* _Required work_: Produce exactly the lines starting at the one containing "Newsletter Unsubscribe (39, 2248)" and ending at the last line of the material, with nothing added.
____ Data under study
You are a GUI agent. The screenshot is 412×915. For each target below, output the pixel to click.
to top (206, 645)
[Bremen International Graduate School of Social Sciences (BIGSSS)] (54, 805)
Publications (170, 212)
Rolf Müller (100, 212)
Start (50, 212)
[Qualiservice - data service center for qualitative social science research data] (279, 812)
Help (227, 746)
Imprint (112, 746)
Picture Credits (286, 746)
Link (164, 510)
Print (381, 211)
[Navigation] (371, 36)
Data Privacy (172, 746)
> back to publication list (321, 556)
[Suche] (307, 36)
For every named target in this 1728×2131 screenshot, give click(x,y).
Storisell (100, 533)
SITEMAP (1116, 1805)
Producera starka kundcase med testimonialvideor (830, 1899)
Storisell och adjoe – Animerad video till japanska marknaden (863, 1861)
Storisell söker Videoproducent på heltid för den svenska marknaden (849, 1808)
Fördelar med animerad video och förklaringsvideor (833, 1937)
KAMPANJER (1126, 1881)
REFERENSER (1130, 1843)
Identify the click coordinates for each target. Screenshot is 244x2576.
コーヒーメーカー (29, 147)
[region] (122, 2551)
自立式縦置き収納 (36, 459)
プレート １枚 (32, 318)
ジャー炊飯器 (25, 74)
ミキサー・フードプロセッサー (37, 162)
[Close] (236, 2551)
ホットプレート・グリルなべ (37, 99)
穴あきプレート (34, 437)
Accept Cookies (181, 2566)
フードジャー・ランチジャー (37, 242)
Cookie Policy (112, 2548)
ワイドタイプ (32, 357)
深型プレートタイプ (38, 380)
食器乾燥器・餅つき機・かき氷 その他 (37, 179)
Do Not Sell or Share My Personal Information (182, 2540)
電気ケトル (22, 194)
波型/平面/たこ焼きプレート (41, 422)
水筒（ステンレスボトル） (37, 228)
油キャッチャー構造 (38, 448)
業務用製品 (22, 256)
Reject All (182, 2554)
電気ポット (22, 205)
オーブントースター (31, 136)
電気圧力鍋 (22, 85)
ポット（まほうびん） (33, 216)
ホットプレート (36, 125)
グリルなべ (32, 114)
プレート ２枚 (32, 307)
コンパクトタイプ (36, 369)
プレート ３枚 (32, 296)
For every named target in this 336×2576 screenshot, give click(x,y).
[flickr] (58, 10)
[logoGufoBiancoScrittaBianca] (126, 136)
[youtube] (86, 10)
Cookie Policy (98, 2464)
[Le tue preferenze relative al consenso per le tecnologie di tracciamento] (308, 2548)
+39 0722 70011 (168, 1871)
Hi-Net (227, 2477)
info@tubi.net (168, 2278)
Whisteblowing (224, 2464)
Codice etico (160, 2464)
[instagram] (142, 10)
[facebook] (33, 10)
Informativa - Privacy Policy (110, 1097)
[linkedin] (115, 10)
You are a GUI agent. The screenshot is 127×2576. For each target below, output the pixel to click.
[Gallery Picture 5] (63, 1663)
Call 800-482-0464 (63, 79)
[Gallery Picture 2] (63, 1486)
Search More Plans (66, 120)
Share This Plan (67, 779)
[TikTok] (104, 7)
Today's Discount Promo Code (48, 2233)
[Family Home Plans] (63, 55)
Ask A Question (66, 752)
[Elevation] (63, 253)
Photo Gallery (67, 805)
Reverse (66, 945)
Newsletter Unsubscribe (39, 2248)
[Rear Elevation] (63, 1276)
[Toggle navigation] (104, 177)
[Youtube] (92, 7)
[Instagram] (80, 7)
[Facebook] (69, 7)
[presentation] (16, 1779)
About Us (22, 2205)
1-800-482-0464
________
* _Result below_:
Newsletter Unsubscribe (39, 2248)
[Rear Elevation] (63, 1276)
[Toggle navigation] (104, 177)
[Youtube] (92, 7)
[Instagram] (80, 7)
[Facebook] (69, 7)
[presentation] (16, 1779)
About Us (22, 2205)
1-800-482-0464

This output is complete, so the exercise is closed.